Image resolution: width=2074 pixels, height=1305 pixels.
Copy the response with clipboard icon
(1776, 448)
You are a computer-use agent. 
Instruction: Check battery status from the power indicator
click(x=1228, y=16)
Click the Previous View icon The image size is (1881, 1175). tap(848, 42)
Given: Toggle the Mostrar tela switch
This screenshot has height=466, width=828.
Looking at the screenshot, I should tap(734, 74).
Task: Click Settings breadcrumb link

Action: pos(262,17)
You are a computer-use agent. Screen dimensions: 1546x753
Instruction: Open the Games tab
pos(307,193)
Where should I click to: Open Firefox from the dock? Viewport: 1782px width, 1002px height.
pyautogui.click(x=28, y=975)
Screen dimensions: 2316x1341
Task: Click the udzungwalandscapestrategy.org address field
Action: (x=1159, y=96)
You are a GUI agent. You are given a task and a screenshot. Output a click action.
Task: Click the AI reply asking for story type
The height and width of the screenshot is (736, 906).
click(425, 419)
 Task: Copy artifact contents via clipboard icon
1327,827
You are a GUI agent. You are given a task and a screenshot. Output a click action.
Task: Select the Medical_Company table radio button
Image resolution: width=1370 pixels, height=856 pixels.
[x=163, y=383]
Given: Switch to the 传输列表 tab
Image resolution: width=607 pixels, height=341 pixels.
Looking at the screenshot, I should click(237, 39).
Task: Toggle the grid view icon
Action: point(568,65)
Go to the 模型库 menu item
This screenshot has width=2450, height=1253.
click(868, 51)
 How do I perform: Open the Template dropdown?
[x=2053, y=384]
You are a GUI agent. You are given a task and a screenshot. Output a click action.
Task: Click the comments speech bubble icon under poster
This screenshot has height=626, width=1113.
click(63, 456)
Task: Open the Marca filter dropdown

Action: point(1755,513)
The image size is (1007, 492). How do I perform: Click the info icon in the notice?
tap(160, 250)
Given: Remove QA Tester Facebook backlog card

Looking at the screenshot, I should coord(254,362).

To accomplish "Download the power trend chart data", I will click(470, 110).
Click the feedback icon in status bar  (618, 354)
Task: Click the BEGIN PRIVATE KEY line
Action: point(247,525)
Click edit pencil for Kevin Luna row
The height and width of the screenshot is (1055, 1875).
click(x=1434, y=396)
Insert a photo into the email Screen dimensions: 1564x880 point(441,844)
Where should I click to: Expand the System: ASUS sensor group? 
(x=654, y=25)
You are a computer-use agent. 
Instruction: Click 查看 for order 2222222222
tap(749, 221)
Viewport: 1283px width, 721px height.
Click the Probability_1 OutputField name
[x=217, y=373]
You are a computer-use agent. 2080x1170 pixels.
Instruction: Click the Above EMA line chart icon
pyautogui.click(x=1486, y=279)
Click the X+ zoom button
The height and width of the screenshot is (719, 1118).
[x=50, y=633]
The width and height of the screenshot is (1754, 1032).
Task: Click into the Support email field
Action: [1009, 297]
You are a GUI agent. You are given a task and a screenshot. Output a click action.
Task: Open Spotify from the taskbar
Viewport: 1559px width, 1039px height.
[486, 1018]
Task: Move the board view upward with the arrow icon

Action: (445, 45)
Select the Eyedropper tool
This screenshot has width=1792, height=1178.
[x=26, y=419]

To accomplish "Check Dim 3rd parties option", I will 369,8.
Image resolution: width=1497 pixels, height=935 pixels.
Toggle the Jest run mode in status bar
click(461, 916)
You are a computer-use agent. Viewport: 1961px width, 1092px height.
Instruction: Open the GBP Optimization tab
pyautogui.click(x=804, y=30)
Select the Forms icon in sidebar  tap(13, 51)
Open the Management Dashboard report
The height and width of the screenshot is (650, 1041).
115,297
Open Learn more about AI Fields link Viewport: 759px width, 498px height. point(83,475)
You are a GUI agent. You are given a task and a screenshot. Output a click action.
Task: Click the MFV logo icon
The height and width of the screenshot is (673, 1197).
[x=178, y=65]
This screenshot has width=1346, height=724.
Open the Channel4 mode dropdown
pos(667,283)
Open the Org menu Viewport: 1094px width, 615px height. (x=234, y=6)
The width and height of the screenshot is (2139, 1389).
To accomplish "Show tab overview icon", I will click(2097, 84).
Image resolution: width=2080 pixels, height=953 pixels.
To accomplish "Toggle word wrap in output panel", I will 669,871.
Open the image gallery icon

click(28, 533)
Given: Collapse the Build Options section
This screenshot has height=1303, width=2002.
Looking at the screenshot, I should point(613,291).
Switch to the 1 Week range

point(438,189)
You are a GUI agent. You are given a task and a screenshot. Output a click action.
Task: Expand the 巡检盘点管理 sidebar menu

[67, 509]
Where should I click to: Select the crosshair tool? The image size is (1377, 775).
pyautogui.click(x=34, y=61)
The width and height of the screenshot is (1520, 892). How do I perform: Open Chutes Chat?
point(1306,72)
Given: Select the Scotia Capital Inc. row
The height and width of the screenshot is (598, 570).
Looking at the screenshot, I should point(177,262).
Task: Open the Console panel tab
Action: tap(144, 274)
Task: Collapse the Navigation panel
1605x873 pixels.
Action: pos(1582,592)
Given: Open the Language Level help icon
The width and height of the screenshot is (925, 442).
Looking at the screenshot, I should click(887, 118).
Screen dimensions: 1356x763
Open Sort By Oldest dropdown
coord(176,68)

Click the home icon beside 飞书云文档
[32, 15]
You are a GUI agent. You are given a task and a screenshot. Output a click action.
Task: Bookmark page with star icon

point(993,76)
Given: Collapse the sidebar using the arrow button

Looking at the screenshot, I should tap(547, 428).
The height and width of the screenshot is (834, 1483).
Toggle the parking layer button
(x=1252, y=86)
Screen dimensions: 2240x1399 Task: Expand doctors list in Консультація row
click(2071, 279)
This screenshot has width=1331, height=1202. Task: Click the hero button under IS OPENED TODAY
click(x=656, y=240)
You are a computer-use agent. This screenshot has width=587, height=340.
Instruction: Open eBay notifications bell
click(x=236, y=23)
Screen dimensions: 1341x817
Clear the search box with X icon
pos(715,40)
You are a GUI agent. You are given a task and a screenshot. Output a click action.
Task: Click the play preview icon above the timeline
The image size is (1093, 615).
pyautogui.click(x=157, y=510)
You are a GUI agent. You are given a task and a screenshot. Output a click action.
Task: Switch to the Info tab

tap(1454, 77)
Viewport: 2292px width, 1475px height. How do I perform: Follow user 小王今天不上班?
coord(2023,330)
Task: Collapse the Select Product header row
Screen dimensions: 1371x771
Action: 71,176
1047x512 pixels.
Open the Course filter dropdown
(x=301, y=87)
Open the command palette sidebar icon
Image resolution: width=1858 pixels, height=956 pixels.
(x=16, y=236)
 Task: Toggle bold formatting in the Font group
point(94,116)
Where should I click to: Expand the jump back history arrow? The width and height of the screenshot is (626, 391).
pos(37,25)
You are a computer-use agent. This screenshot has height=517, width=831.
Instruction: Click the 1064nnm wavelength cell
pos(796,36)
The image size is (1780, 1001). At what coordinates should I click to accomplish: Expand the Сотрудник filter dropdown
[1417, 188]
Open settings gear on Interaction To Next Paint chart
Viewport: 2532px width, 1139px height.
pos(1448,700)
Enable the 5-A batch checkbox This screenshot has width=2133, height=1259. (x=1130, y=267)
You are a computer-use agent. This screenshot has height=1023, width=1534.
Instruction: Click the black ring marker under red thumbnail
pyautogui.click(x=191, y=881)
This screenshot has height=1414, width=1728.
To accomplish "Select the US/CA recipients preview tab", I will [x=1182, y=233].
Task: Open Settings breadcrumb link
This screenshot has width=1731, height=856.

__What to work on__:
Produce an exact copy of every entry above.

__Answer box__:
Image resolution: width=2074 pixels, height=1305 pixels.
Copy the response with clipboard icon
(1776, 448)
You are a computer-use agent. 
Instruction: Check battery status from the power indicator
click(x=1228, y=16)
Click the Previous View icon The image size is (1881, 1175). tap(848, 42)
Given: Toggle the Mostrar tela switch
This screenshot has height=466, width=828.
Looking at the screenshot, I should tap(734, 74).
Task: Click Settings breadcrumb link

Action: pos(262,17)
You are a computer-use agent. Screen dimensions: 1546x753
Instruction: Open the Games tab
pos(307,193)
Where should I click to: Open Firefox from the dock? Viewport: 1782px width, 1002px height.
pyautogui.click(x=28, y=975)
Screen dimensions: 2316x1341
Task: Click the udzungwalandscapestrategy.org address field
Action: (x=1159, y=96)
You are a GUI agent. You are given a task and a screenshot. Output a click action.
Task: Click the AI reply asking for story type
The height and width of the screenshot is (736, 906).
click(425, 419)
 Task: Copy artifact contents via clipboard icon
1327,827
You are a GUI agent. You are given a task and a screenshot. Output a click action.
Task: Select the Medical_Company table radio button
Image resolution: width=1370 pixels, height=856 pixels.
[x=163, y=383]
Given: Switch to the 传输列表 tab
Image resolution: width=607 pixels, height=341 pixels.
Looking at the screenshot, I should click(237, 39).
Task: Toggle the grid view icon
Action: point(568,65)
Go to the 模型库 menu item
This screenshot has width=2450, height=1253.
click(868, 51)
 How do I perform: Open the Template dropdown?
[x=2053, y=384]
You are a GUI agent. You are given a task and a screenshot. Output a click action.
Task: Click the comments speech bubble icon under poster
This screenshot has height=626, width=1113.
click(63, 456)
Task: Open the Marca filter dropdown

Action: point(1755,513)
The image size is (1007, 492). How do I perform: Click the info icon in the notice?
tap(160, 250)
Given: Remove QA Tester Facebook backlog card

Looking at the screenshot, I should coord(254,362).

To accomplish "Download the power trend chart data", I will click(470, 110).
Click the feedback icon in status bar  (618, 354)
Task: Click the BEGIN PRIVATE KEY line
Action: point(247,525)
Click edit pencil for Kevin Luna row
The height and width of the screenshot is (1055, 1875).
click(x=1434, y=396)
Insert a photo into the email Screen dimensions: 1564x880 point(441,844)
Where should I click to: Expand the System: ASUS sensor group? 
(x=654, y=25)
You are a computer-use agent. 
Instruction: Click 查看 for order 2222222222
tap(749, 221)
Viewport: 1283px width, 721px height.
Click the Probability_1 OutputField name
[x=217, y=373]
You are a computer-use agent. 2080x1170 pixels.
Instruction: Click the Above EMA line chart icon
pyautogui.click(x=1486, y=279)
Click the X+ zoom button
The height and width of the screenshot is (719, 1118).
[x=50, y=633]
The width and height of the screenshot is (1754, 1032).
Task: Click into the Support email field
Action: [1009, 297]
You are a GUI agent. You are given a task and a screenshot. Output a click action.
Task: Open Spotify from the taskbar
Viewport: 1559px width, 1039px height.
[486, 1018]
Task: Move the board view upward with the arrow icon

Action: (445, 45)
Select the Eyedropper tool
This screenshot has width=1792, height=1178.
[x=26, y=419]

To accomplish "Check Dim 3rd parties option", I will 369,8.
Image resolution: width=1497 pixels, height=935 pixels.
Toggle the Jest run mode in status bar
click(461, 916)
You are a computer-use agent. Viewport: 1961px width, 1092px height.
Instruction: Open the GBP Optimization tab
pyautogui.click(x=804, y=30)
Select the Forms icon in sidebar  tap(13, 51)
Open the Management Dashboard report
The height and width of the screenshot is (650, 1041).
115,297
Open Learn more about AI Fields link Viewport: 759px width, 498px height. point(83,475)
You are a GUI agent. You are given a task and a screenshot. Output a click action.
Task: Click the MFV logo icon
The height and width of the screenshot is (673, 1197).
[x=178, y=65]
This screenshot has width=1346, height=724.
Open the Channel4 mode dropdown
pos(667,283)
Open the Org menu Viewport: 1094px width, 615px height. (x=234, y=6)
The width and height of the screenshot is (2139, 1389).
To accomplish "Show tab overview icon", I will click(2097, 84).
Image resolution: width=2080 pixels, height=953 pixels.
To accomplish "Toggle word wrap in output panel", I will 669,871.
Open the image gallery icon

click(28, 533)
Given: Collapse the Build Options section
This screenshot has height=1303, width=2002.
Looking at the screenshot, I should point(613,291).
Switch to the 1 Week range

point(438,189)
You are a GUI agent. You are given a task and a screenshot. Output a click action.
Task: Expand the 巡检盘点管理 sidebar menu

[67, 509]
Where should I click to: Select the crosshair tool? The image size is (1377, 775).
pyautogui.click(x=34, y=61)
The width and height of the screenshot is (1520, 892). How do I perform: Open Chutes Chat?
point(1306,72)
Given: Select the Scotia Capital Inc. row
The height and width of the screenshot is (598, 570).
Looking at the screenshot, I should point(177,262).
Task: Open the Console panel tab
Action: tap(144, 274)
Task: Collapse the Navigation panel
1605x873 pixels.
Action: pos(1582,592)
Given: Open the Language Level help icon
The width and height of the screenshot is (925, 442).
Looking at the screenshot, I should click(887, 118).
Screen dimensions: 1356x763
Open Sort By Oldest dropdown
coord(176,68)

Click the home icon beside 飞书云文档
[32, 15]
You are a GUI agent. You are given a task and a screenshot. Output a click action.
Task: Bookmark page with star icon

point(993,76)
Given: Collapse the sidebar using the arrow button

Looking at the screenshot, I should tap(547, 428).
The height and width of the screenshot is (834, 1483).
Toggle the parking layer button
(x=1252, y=86)
Screen dimensions: 2240x1399 Task: Expand doctors list in Консультація row
click(2071, 279)
This screenshot has width=1331, height=1202. Task: Click the hero button under IS OPENED TODAY
click(x=656, y=240)
You are a computer-use agent. This screenshot has width=587, height=340.
Instruction: Open eBay notifications bell
click(x=236, y=23)
Screen dimensions: 1341x817
Clear the search box with X icon
pos(715,40)
You are a GUI agent. You are given a task and a screenshot. Output a click action.
Task: Click the play preview icon above the timeline
The image size is (1093, 615).
pyautogui.click(x=157, y=510)
You are a GUI agent. You are given a task and a screenshot. Output a click action.
Task: Switch to the Info tab

tap(1454, 77)
Viewport: 2292px width, 1475px height. How do I perform: Follow user 小王今天不上班?
coord(2023,330)
Task: Collapse the Select Product header row
Screen dimensions: 1371x771
Action: 71,176
1047x512 pixels.
Open the Course filter dropdown
(x=301, y=87)
Open the command palette sidebar icon
Image resolution: width=1858 pixels, height=956 pixels.
(x=16, y=236)
 Task: Toggle bold formatting in the Font group
point(94,116)
Where should I click to: Expand the jump back history arrow? The width and height of the screenshot is (626, 391).
pos(37,25)
You are a computer-use agent. This screenshot has height=517, width=831.
Instruction: Click the 1064nnm wavelength cell
pos(796,36)
The image size is (1780, 1001). At what coordinates should I click to accomplish: Expand the Сотрудник filter dropdown
[1417, 188]
Open settings gear on Interaction To Next Paint chart
Viewport: 2532px width, 1139px height.
pos(1448,700)
Enable the 5-A batch checkbox This screenshot has width=2133, height=1259. (x=1130, y=267)
You are a computer-use agent. This screenshot has height=1023, width=1534.
Instruction: Click the black ring marker under red thumbnail
pyautogui.click(x=191, y=881)
This screenshot has height=1414, width=1728.
To accomplish "Select the US/CA recipients preview tab", I will [x=1182, y=233].
Task: Open Settings breadcrumb link
This screenshot has width=1731, height=856.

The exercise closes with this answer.